Audit : L’IPHB contre-attaque

Iphb-contre-attaque
Bras de fer - Conseillers généraux et régionaux ont boudé la réunion de l’Institution patrimoniale du Haut Béarn hier soir.

Mr Bayé
Mr Bayé

Aucun élu du département des Pyrénées-Atlantiques ou de la région Midi-Pyrénées n’a siégé le mardi 3 décembre 2013 au conseil de gestion de l’IPHB. Le président par intérim, François Bayé (l’autre, usé jusqu’au genou s’apprète à faire son entrée pédestre et triomphale à Paaaaris) proposait au conseil (juste une proposition) de débattre du “cahier des charges” de l’évaluation de l’IPHB… conduite par l’institution.

Nous n’irons pas à une réunion pour définir le cahier des charges d’une étude parallèle”, avait averti le conseil général Jean-Claude Coste, le bras de fer continue entre l’IPHB et l’un de ses principaux fournisseurs, le Département, sur qui la légitimité de conduire une étude d’évaluation sur les actions menées par l’IPHB entre 2007 et 2013.

“Pas un centime”

Pour l’heure, c’est le conseil général qui a la maîtrise d’oeuvre de cet audit, confié au cabinet Planète publique. Du côté de l’IPHB, on martèle qu’il est inscrit dans la charte que seule l’institution (via son conseil de gestion) peut assurer cette maîtrise d’oeuvre. Il est donc proposé hier de bâtir un cahier des charges pour un audit placé sous la responsabilité de l’IPHB, “comme le prévoit la charte”. Et que conseil général et Région devraient financer.

Ils pourront dire ce qu’ils veulent, rétorque Jean-Claude Coste. Ni le Conseil général ni la Région ne mettront un centime sur cette étude-là. Une étude a démarré. Ils refusent d’y participer. C’est dommage.” Un conseil syndical (l’instance exécutive de l’IPHB) devra voter à la mi-décembre sur l’opportunité de financer une “autre étude”. Par la seule manne des communes.

Source : La République des Pyrénées (papier).

Oloron, c’est Dallas !

Le feuilleton IPHB continue. Le scénariste fou de l’Institut Pas très moral du Haut-Béarn est un homme de talent qui ne manque pas d’audace.

  1. Ils respectent leur charte à la lettre, sans en ommettre un iota, sauf bien sûr quand il s’agit de l’ours (Lire Impossible de déroger à nos statuts, nos règles, nos fondements...)
  2. Pas question de permettre à quelqu’un “insensible aux charmes, aux finesses et aux subtilités de fonctionnement de la structure” de jeter un oeil sur la gestion et l’efficacité de la vénérable institution. Le linge sâle doit se laver (plus blanc que blanc) en famille: les différentes instances du grand machin.
  3. Un audit est en route.
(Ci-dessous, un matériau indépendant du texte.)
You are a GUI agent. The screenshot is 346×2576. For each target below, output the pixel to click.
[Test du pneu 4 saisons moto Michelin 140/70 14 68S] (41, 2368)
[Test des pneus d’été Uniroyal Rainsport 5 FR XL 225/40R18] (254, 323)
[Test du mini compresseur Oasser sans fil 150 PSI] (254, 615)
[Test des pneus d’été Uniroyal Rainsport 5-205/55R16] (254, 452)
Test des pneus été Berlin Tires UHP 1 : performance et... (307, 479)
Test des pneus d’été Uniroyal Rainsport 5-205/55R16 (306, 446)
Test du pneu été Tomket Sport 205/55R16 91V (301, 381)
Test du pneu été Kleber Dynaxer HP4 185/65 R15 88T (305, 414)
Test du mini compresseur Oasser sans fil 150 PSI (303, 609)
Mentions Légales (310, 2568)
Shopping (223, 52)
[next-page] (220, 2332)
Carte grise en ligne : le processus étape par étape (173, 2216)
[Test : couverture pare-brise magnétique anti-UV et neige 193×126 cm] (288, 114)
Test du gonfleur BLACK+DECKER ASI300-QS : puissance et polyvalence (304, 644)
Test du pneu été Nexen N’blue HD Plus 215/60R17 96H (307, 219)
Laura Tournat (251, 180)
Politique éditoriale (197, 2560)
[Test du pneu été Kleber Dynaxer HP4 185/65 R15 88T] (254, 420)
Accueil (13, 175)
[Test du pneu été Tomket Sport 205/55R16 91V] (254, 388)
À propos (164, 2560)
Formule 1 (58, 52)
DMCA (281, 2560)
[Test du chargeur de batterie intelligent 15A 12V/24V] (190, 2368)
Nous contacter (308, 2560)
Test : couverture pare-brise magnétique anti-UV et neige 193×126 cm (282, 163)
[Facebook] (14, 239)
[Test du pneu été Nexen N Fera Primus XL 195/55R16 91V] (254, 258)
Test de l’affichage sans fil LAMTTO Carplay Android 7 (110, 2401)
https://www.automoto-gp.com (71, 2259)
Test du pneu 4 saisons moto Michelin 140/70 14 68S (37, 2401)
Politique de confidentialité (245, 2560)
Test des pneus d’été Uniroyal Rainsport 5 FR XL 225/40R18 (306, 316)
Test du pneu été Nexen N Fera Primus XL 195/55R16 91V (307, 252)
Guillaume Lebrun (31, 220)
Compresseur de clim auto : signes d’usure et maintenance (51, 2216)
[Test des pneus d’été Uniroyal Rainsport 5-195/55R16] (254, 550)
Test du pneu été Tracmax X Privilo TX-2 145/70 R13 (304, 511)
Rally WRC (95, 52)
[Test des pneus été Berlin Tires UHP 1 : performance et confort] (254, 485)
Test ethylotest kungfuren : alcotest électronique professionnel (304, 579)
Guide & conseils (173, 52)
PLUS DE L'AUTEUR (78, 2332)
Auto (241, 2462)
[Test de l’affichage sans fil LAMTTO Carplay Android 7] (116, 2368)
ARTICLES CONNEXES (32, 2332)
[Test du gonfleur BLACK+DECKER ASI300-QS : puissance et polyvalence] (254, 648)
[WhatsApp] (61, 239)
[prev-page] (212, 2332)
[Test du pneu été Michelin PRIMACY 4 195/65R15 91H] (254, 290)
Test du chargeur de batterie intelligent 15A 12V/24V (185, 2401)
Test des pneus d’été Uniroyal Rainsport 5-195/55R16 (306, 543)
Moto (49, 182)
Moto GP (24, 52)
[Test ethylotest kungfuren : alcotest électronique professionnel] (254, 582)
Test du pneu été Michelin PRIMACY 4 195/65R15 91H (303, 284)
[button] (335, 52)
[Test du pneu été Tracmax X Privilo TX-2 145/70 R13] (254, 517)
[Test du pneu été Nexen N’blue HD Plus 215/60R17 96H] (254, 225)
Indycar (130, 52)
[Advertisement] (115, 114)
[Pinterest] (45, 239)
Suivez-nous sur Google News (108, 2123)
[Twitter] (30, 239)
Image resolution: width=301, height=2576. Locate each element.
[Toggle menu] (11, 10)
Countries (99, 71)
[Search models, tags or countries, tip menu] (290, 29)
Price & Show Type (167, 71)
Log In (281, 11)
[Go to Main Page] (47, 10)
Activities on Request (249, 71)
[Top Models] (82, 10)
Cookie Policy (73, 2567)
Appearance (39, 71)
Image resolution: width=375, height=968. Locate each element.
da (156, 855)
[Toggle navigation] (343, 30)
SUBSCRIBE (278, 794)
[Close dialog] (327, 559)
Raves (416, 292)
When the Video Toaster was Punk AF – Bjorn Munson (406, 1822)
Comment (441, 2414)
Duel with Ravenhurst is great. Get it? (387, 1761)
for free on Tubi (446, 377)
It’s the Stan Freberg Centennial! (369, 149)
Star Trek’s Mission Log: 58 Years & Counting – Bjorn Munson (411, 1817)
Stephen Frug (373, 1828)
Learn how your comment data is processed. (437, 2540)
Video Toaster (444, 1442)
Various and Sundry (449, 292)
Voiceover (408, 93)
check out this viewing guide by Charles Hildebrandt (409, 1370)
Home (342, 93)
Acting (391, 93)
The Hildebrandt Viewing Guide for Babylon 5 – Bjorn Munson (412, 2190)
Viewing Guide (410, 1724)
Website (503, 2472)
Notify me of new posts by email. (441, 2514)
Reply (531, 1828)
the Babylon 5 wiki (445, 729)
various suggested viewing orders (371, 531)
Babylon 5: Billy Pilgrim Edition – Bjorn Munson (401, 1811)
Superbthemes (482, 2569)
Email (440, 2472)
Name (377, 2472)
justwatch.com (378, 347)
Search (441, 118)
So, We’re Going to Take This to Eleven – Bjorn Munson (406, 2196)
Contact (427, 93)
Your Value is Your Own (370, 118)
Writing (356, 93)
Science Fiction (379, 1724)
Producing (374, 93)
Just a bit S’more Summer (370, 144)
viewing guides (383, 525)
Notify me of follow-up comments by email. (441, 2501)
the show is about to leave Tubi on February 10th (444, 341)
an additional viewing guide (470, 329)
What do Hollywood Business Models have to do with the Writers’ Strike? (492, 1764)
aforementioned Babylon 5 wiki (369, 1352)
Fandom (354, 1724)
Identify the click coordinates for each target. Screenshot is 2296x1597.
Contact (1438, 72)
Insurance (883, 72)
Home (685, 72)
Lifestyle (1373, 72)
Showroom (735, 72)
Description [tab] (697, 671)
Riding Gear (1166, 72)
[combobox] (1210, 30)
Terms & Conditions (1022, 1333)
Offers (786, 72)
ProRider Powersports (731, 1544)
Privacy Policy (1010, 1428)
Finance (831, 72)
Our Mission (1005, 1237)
Tant pis pour les commenditaires régionaux et départementaux, tant pis pour ce maudit bureau de consultance, L'IPHB ne joue pas le jeu et ne coopère pas. Ils vont créer leur cahier des charges pour mettre en valeur leur bilan et ils osent demander à la région et au département, ces ingrats, de le financer.

"Les cons, ça ose tout. C'est même à ça qu'on les reconnaît." (Michel Audiard, Les tontons flingueurs)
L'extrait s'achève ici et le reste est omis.